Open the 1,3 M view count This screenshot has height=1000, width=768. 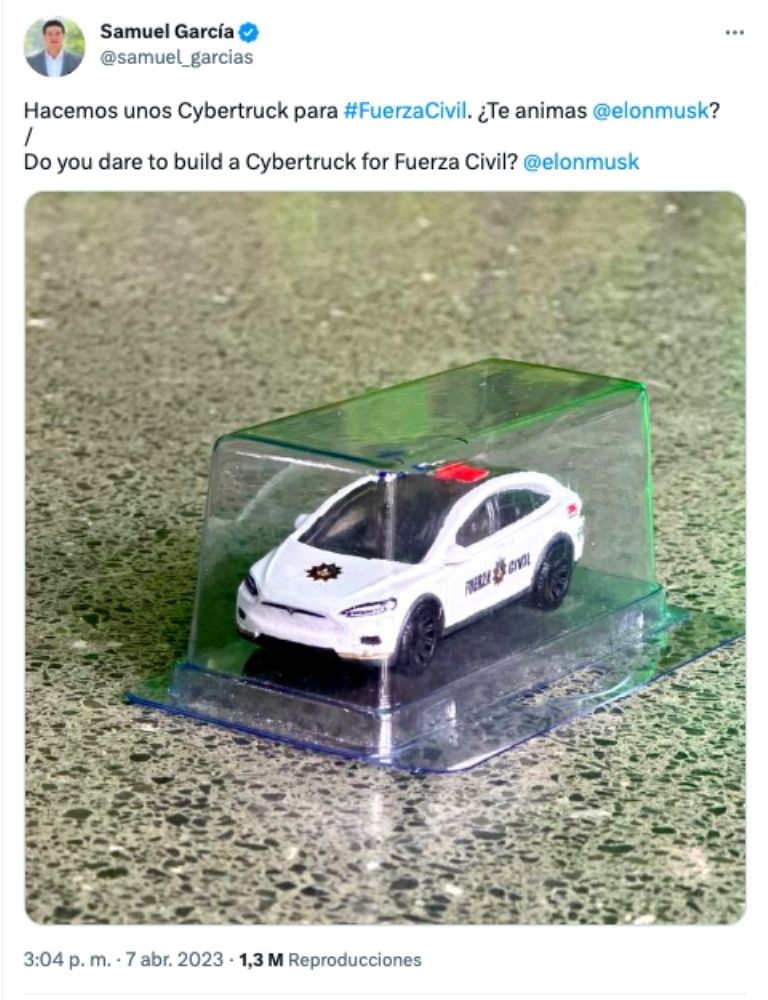(x=261, y=960)
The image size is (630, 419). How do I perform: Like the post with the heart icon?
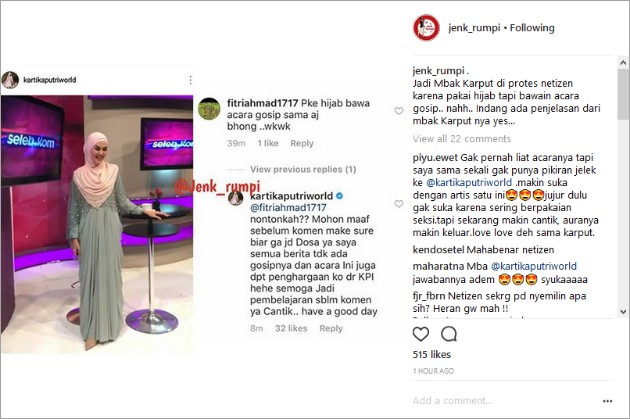pyautogui.click(x=421, y=334)
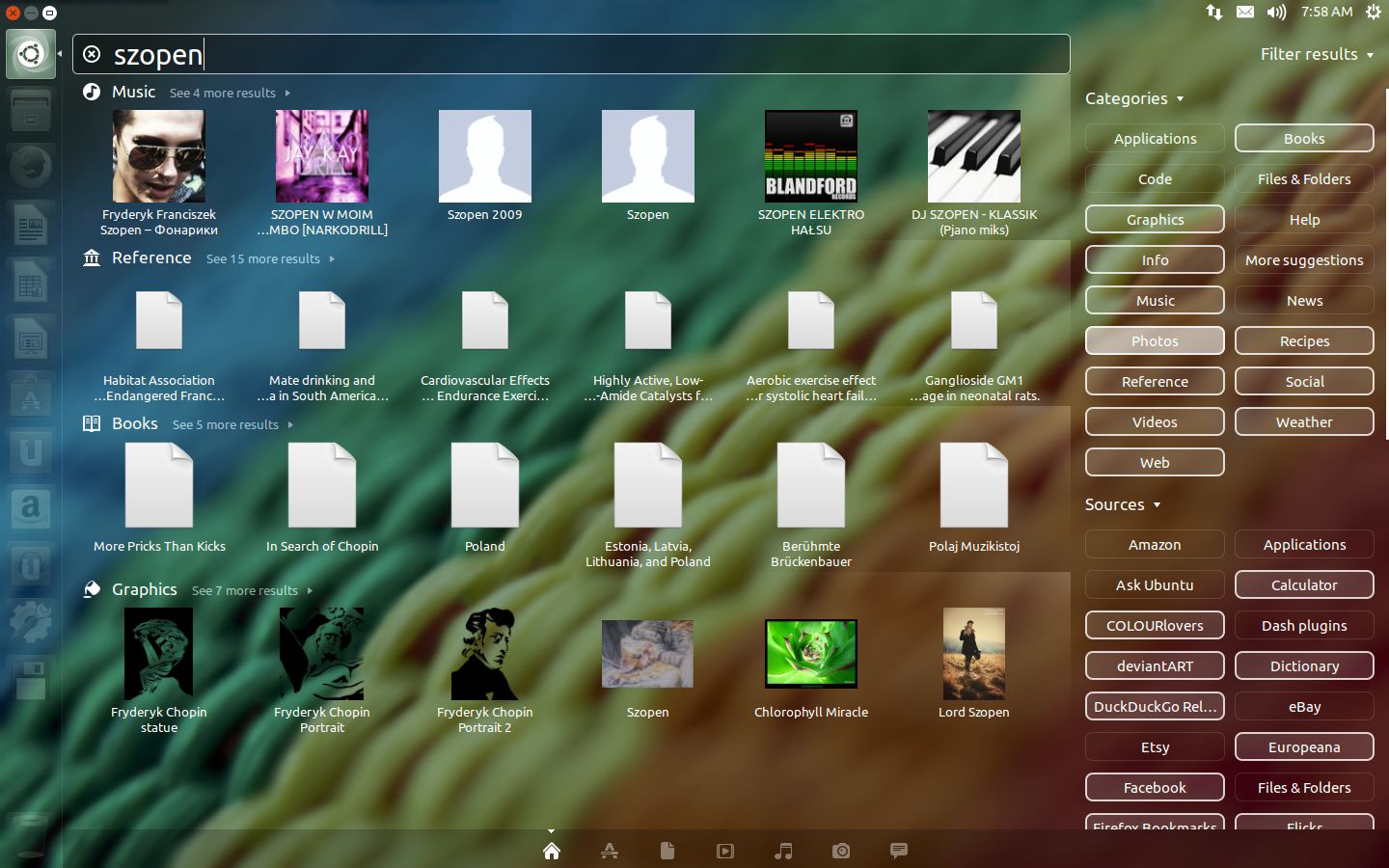Switch to the Photos lens camera icon

tap(841, 851)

----

- TASK PROMPT
The required output is the line containing "The image size" plus every line after it to the end of the data, copied exactly and with no pictures.

- ANSWER BOX
The image size is (630, 419). How do I perform: Like the post with the heart icon?
pyautogui.click(x=421, y=334)
Switch to the Photos lens camera icon

tap(841, 851)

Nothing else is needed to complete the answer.